Key Metrics
53 ms
End-to-end latency measured at the host
0%
Host AI compute — everything runs on-camera
D500+
Live on D555 today; D500 series next
Overview & live demo
People detection inside the camera, inference runs on the D555 SoC, results stream out on a dedicated native ROS topic or RealSense’s SDK. The demo footage referenced below was recorded on a D555 under ambient indoor lighting, with people walking through the field of view and detection running continuously.
Why this matters now. People detection is one of the first on-device perception model in the Perception Studio catalog and the proof point that the D500 series can host meaningful real-time valuable AI Perception features.
Why on-camera inference
Running detection on the camera changes three things customers care about: latency, bandwidth, and integration cost.

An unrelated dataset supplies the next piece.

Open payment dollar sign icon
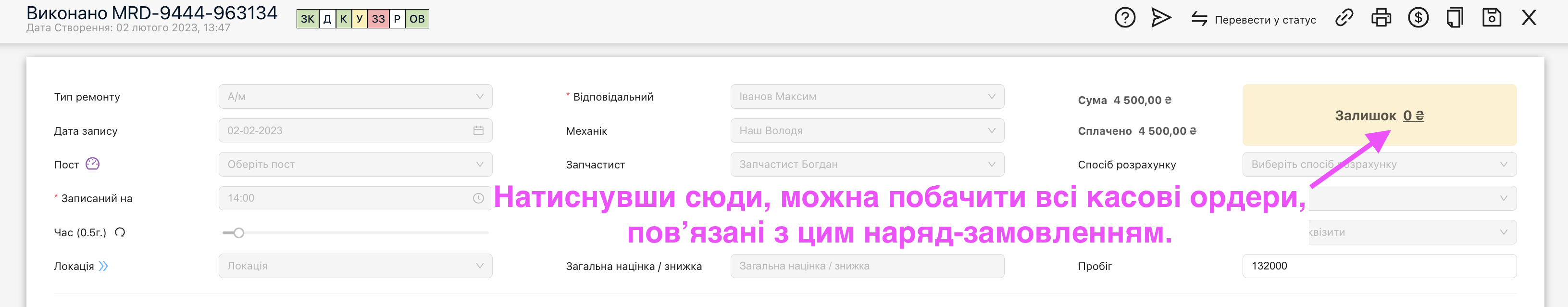This screenshot has height=307, width=1568. [x=1418, y=18]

Host-side inference (the traditional approach)
- Burns host CPU/GPU you need for additional AI applications
- Adds host-side preprocessing and copy overhead
- Bandwidth = full-resolution RGB at 30 fps
- Latency = camera + bus + queueing + inference + return
On-camera inference (this feature)
- Zero CPU/GPU cost on the host for inference
- Per-frame output is a small JSON payload, not a video stream
- 53 ms end-to-end latency, measured at the host
- RGB stream can be subscribed independently, or not at all
For service robots, cobots, Humanoids and AMRs that already have a Jetson running a planning and navigation stack and other AI inferences, this is the difference between “we’d add people detection if we had host headroom” and “we have people detection today, on the camera.”
How it works — at a glance
A compact on-device AI model runs on the D555 SoC. Each frame produces a list of detections class, confidence, bounding box and distance – published independently of the RGB stream.
Model
A compact on-device detector tuned specifically for people in the current release. Inference runs entirely on the camera; nothing leaves the device until the result is published. Additional classes and custom-trained variants are on the roadmap.
Output cadence
Detections are published at 15 fps. When no people are present, an empty result message is still emitted so consumers always have a current frame to reason about — no ambiguity between “nothing detected” and “no message received.”
API at a glance
Detection results are published on a dedicated ROS 2 DDS topic or RealSense’s SDK. Subscribe to enable, unsubscribe to disable.
The interface
| Field | Value |
|---|---|
| Topic name | /realsense/D555_{serial}_ObjectDetection |
| Message type | std_msgs/msg/String (JSON payload) |
| QoS reliability | BEST_EFFORT — matches image topics, minimises latency |
| Lifecycle | Subscribe to enable; unsubscribe to disable |
| Frame rate | 15 fps |
Per-frame payload
The JSON message conforms to a versioned schema. The fields are deliberately small — everything you typically need to drive a downstream behavior, nothing more.
{
"schema_version": 1,
"message_type": "object_detection",
"timestamp_us": 123456789,
"frame_id": 42,
"enabled": true,
"has_result": true,
"number_of_detections": 2,
"detections": [
{ "class_id": 0, "confidence": 85, "x1": 100, "y1": 50,
"x2": 300, "y2": 250, "distance_mm": 1500 },
{ "class_id": 1, "confidence": 72, "x1": 400, "y1": 100,
"x2": 550, "y2": 300, "distance_mm": 2200 }
]
}
Each detection carries the class id (0 = person in this release), a confidence score 0–100, the bounding box in pixels, and the measured distance to the person in millimetres. The has_result flag distinguishes “model ran, nothing found” from “model didn’t run on this frame.”
Note on the distance field. In the current release, the distance value is calculated on the host — visible in RealSense Viewer, but not yet delivered through the API payload. The next release moves the distance calculation on-device so it’s available end-to-end through the DDS topic. Until then, treat distance_mm as a placeholder when consuming the topic programmatically.
Hardware & integration
On-camera detection runs today on the RealSense D555, with support extending to the rest of the D500 series. Host requirements stay minimal — the host does no inference work.
| Component | Requirement |
|---|---|
| Camera (today) | RealSense D555 — preview live |
| Camera (next) | Rolling out across the rest of the D500 series |
| Host OS | Linux / Win |
| Host compute | Any DDS-capable host, no GPU or AI accelerator needed |
| Network | Standard RealSense PoE connectivity; detection payload is small JSON, negligible bandwidth |
| Other streams | Color, Depth, IR streams continue independently; detection topic has its own lifecycle |
Next steps
On-camera detection composes naturally with the rest of the Perception Studio stack.
- Visual-Inertial Odometry (VIO) — pair localization with close-range manipulation depth on the same robot. — another Perception Studio feature you can compose with on-camera detection.
- Improved Close Range Detection – reduced minimal detection range for up to 10cm on your existing RealSense cameras.